Of other modalities used for molecular imaging, MRI is the most widely used in current breast cancer practice [7]. MRI relies upon the interaction of atomic nuclei with radiofrequency signals in the presence of strong magnetic fields and can generate high-resolution, three-dimensional images with excellent soft tissue contrast. In current clinical practice, MRI is most often used for anatomic imaging; however, with a more detailed analysis of contrast enhancement kinetics or the use of contrast agents that are more molecularly targeted or both, MRI can be used to measure physiologic and molecular properties [811]. Magnetic resonance methods can also be used to measure the regional concentration of specific biochemical species (for example, products of metabolism or membrane lipids, often termed magnetic resonance spectroscopy (MRS) or magnetic resonance spectroscopic imaging) [12]. For example, increased levels of choline in breast cancer versus normal breast tissue can be measured by MRS, and changes in choline levels with treatment can provide an early indication of therapeutic efficacy [13].
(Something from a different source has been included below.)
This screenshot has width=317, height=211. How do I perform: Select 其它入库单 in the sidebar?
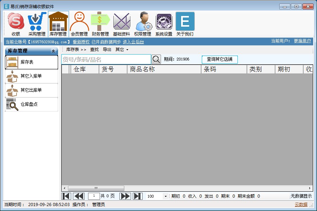[31, 76]
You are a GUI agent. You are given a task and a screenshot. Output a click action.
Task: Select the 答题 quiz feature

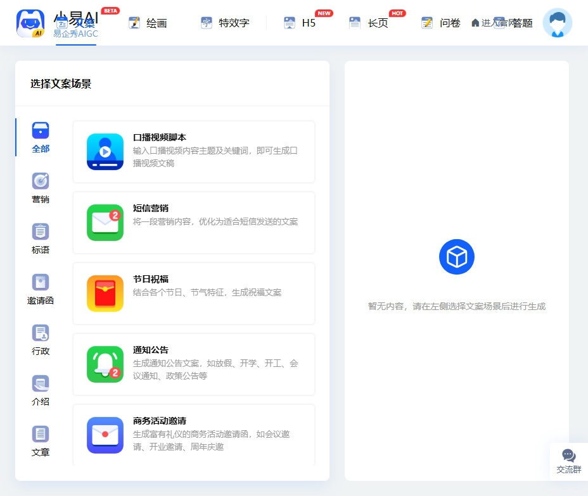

Other molecular imaging modalities that have been tested in breast cancer include optical imaging and contrast-enhanced ultrasound. Optical imaging relies on visible light to generate images that reflect breast tissue properties [14]. Optical imaging can also employ molecularly targeted optical contrast agents for a more specific delineation of molecular features. Pilot studies suggest that optical imaging methods (for example, diffuse optical spectroscopy) can provide an early readout of treatment efficacy [15], and larger, multicenter trials of optical imaging are under way. Though currently used as a largely anatomic imaging method in breast cancer, ultrasound can provide molecular information through the use molecule-labeled microbubble contrast agents [16]. Molecularly targeted contrast ultrasound is largely at the preclinical stage of investigation; however, some early trials of target ultrasound contrast agents in patients are under way.
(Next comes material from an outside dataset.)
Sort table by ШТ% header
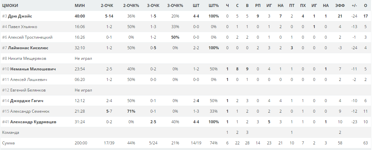 214,6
Radionuclide molecular imaging for primary breast cancer detection and diagnosis

Anatomic imaging is widely used in breast cancer screening and detection, and mammography is still the gold standard. While anatomic techniques continue to evolve with improvements in spatial resolution and image quality (examples include computer-aided detection and digital mammography as well as other anatomic imaging methods such as MRI and ultrasound), molecular imaging may provide a more specific targeting of breast cancer tissue and greater contrast between tumor and normal tissue. We briefly review studies that use radionuclide methods for primary breast cancer detection and diagnosis.

Single-photon radionuclide breast imaging

The most commonly used single- photon radiopharmaceutical used for breast imaging is MIBI. MIBI is a cationic compound whose uptake and retention in the breast tumor are dependent on regional blood flow, plasma, and mitrochondrial membrane potential [17, 18]. MIBI retention in tumors may also be affected by the efflux transporter, P-glycopotein [19]. Early breast imaging using MIBI used standard nuclear medicine γ cameras and was termed scintimammography. A meta-analysis by Liberman and colleagues [20] on the diagnostic accuracy of scintimammography found a sensitivity of 85%, a specificity of 87%, a positive predictive value of 88%, a negative predictive value of 81%, and an accuracy of 86%. The primary limitations of this approach were poor detection of breast lesions of less than 1 cm, lower sensitivity in non-palpable lesions, and some false-positive uptake in benign breast lesions, inflammation, hematoma, and fat necrosis. Scintimammography generated early interest in clinical breast cancer diagnosis, but the problems noted above limited its clinical use [21].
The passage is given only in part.